Coming Out of the Woodwork
My wife cuts coupons.
Twenty years ago, that involved scissors. Today she downloads.
And it was twenty years ago, as she unloaded a trunk full of groceries, that Dana asked me to put up something in our laundry room where she could store non-perishables. I built my first cabinet, with doors.
This wasn’t just any cabinet with doors. The Guinness World Records came to see it; it was the world’s ugliest cabinet with doors. I was overjoyed. Woodworkers call it a “bug,” and once you catch it, you’re addicted. Soon came ugly bookcases, end tables, floating shelves, side tables, cutting boards and, eventually, a dining room table.
As my interest expanded, two concurrent dynamics slowly evolved. First, as word got out in Highland Park/Edison, New Jersey, where I live, more and more friends and neighbors had requests for furniture. Second, I found myself increasingly gravitating toward Judaica projects.
Challah board? Check.
Mezuzah cover? Check.
Menorah, shtender, bimah . . . check, check, check.
Marrying woodworking to my Jewish beliefs and identity took on meaning beyond expectation. What began with a prayer that two pieces of wood could stay together with a gallon of glue evolved into a more philosophical belief that taking G-d’s raw material and fabricating something for religious expression was sacred.
The late Sam Maloof, one of the “gedolim” of twentieth-century woodworking, put it this way:
“A craftsman must respect his material. How much more meaningful it becomes if one wears a bit of humility that allows him to acknowledge that it is truly G-d who is the Master Craftsman. He uses us. Our hands are His instruments.”
Over time, I began to notice that the strongest connections I was making didn’t involve glue but involved clients such as Cindy.
What began years earlier as a hobby with tools and piles of wood has evolved into a sacred calling to help others in our Jewish community.
Cindy was thirty-one, and a recent convert to Judaism. She needed a bookshelf where she could place her ArtScroll Shabbat and Festivals Siddur. It needed to be a big bookshelf. And it needed to be sturdy as well because Cindy is blind and the Braille version of the siddur is composed of over twenty large volumes. The bookshelf I crafted for Cindy was more than just a bookcase; it was a home of faith.

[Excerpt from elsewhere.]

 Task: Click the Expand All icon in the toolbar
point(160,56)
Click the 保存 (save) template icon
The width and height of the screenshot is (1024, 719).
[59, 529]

Meeting Mrs. Unger was just as meaningful. At a yom tov meal where both of us were guests, Mrs. Unger turned to me and asked me to build for her a “cabinet mit a lock.” She wanted a lock so that her superintendent couldn’t gain access to her papers. Admittedly that sounded bizarre . . . until I learned more.
Mrs. Unger, ninety-one, was a survivor. She was a woman of tremendous integrity, who came to shul dressed impeccably. Never would I nor anyone else have had the temerity to ask about the scar on her left cheek. But when I asked my son Sam to help me carry the new cabinet into Mrs. Unger’s apartment, that changed.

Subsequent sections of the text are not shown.